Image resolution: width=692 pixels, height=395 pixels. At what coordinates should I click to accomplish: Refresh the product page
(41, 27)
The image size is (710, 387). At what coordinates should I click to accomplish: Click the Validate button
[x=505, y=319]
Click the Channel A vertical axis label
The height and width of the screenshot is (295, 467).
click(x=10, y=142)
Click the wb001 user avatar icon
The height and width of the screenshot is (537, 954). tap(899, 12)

######

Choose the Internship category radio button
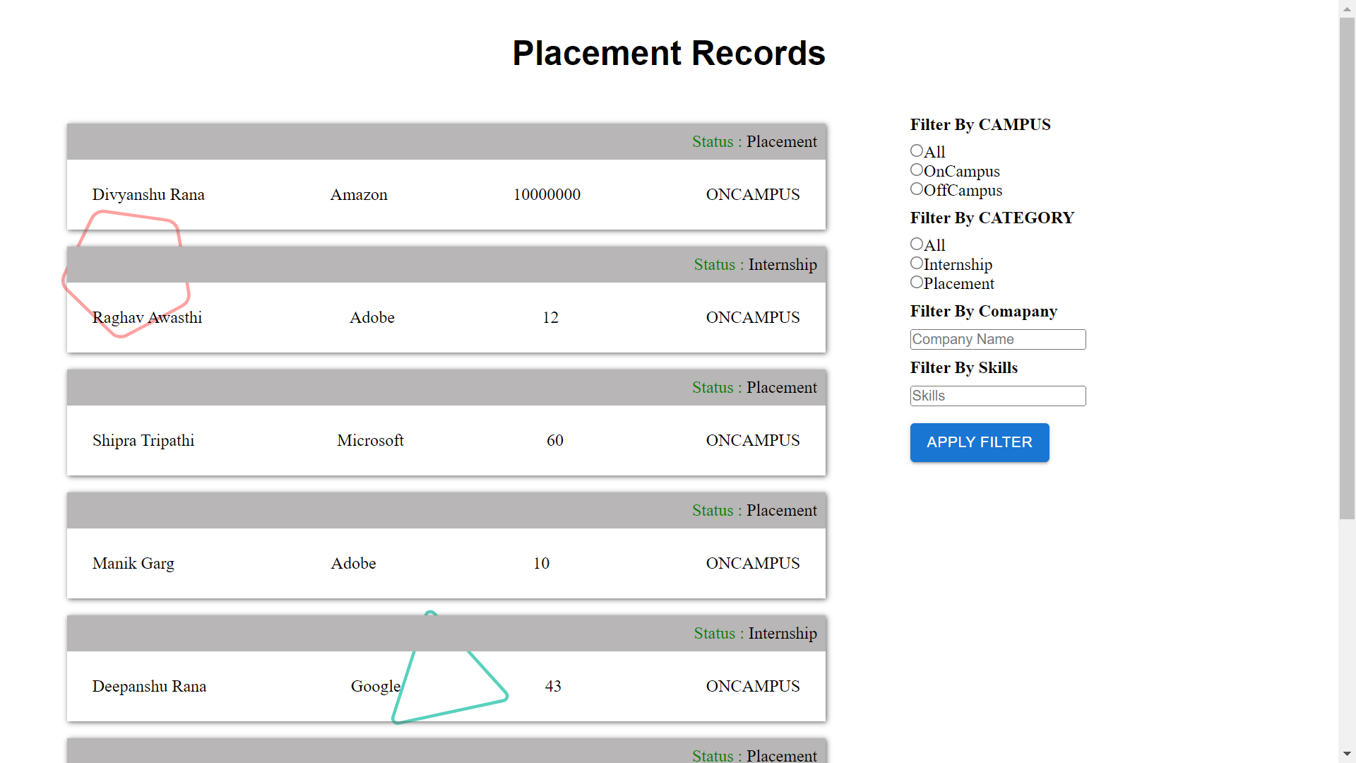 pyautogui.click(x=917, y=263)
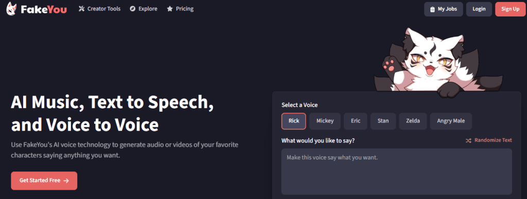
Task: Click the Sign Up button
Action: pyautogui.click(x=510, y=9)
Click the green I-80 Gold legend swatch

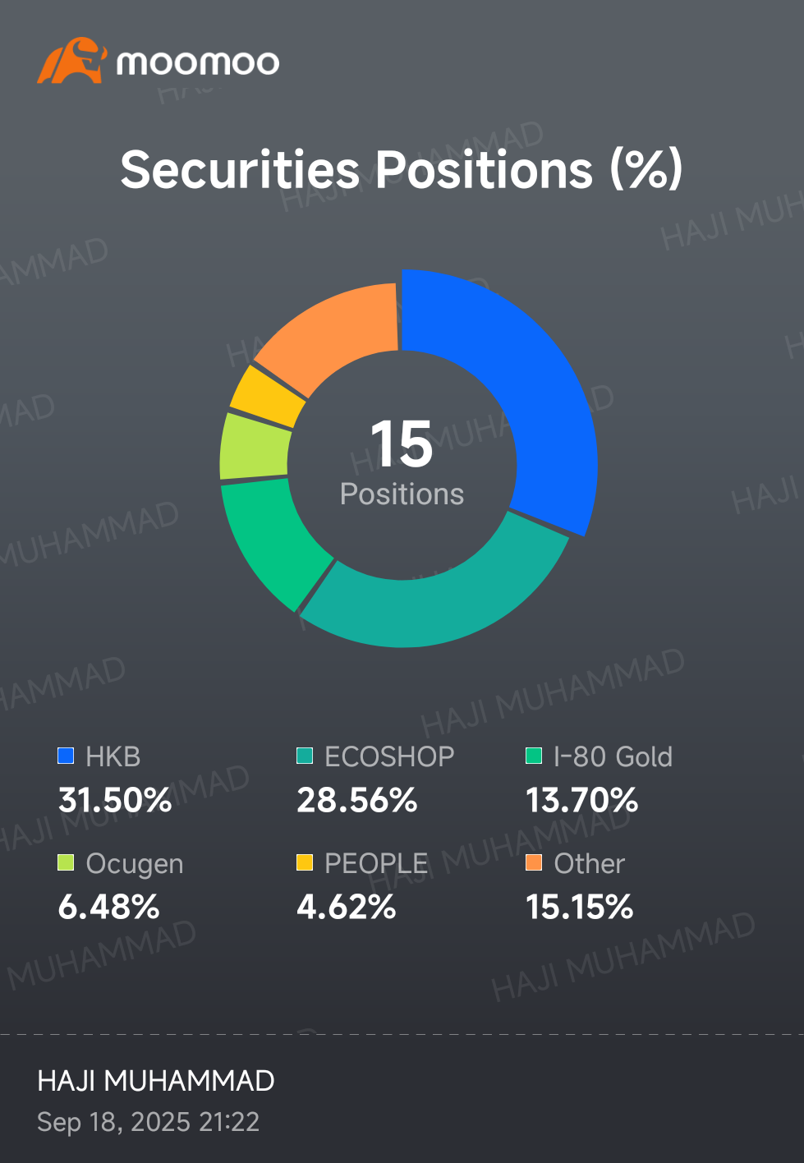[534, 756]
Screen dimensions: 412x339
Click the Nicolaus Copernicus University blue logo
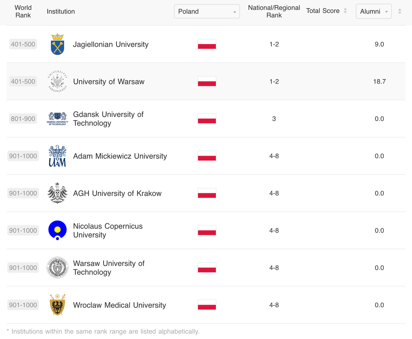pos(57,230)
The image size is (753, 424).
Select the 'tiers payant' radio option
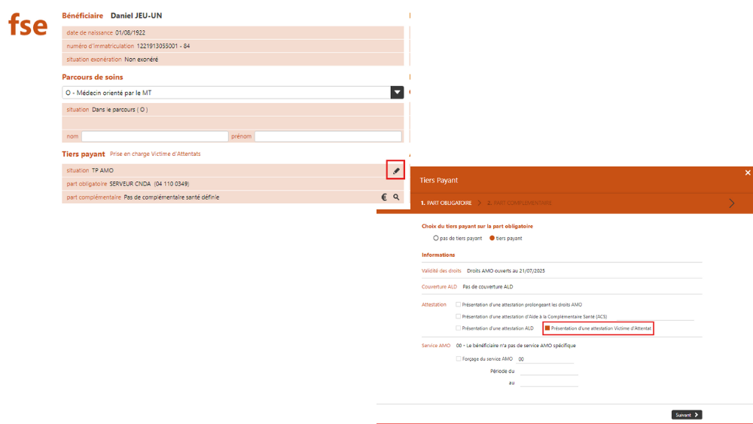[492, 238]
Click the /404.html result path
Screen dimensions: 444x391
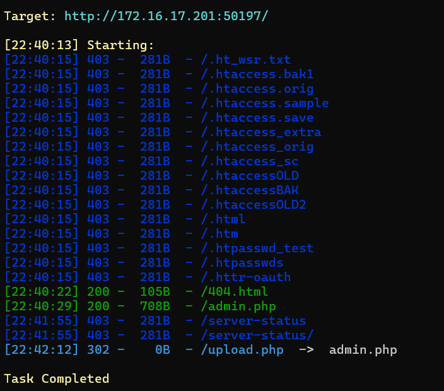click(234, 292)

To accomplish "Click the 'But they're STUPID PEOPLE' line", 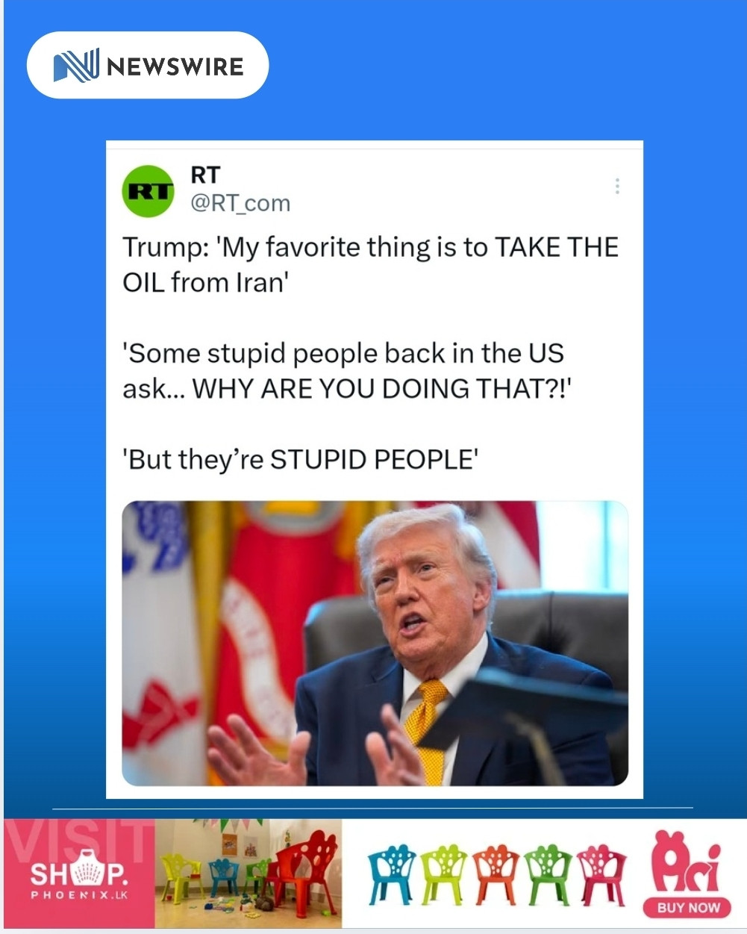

######

## [Task details]
In the lines from the one containing "Screen dimensions: 412x339" through the one containing "the 'But they're", inclusive, change "Screen dimensions" to "Screen size" and reproduce those lines with nothing else altered. Omit the pictures.

## [Solution to this task]
Screen size: 412x339
Click the Nicolaus Copernicus University blue logo
pos(57,230)
The image size is (753, 424).
Select the 'tiers payant' radio option
[492, 238]
Click the /404.html result path
Screen size: 444x391
click(234, 292)

To accomplish "Click the 'But they're STUPID PEOPLE' line", 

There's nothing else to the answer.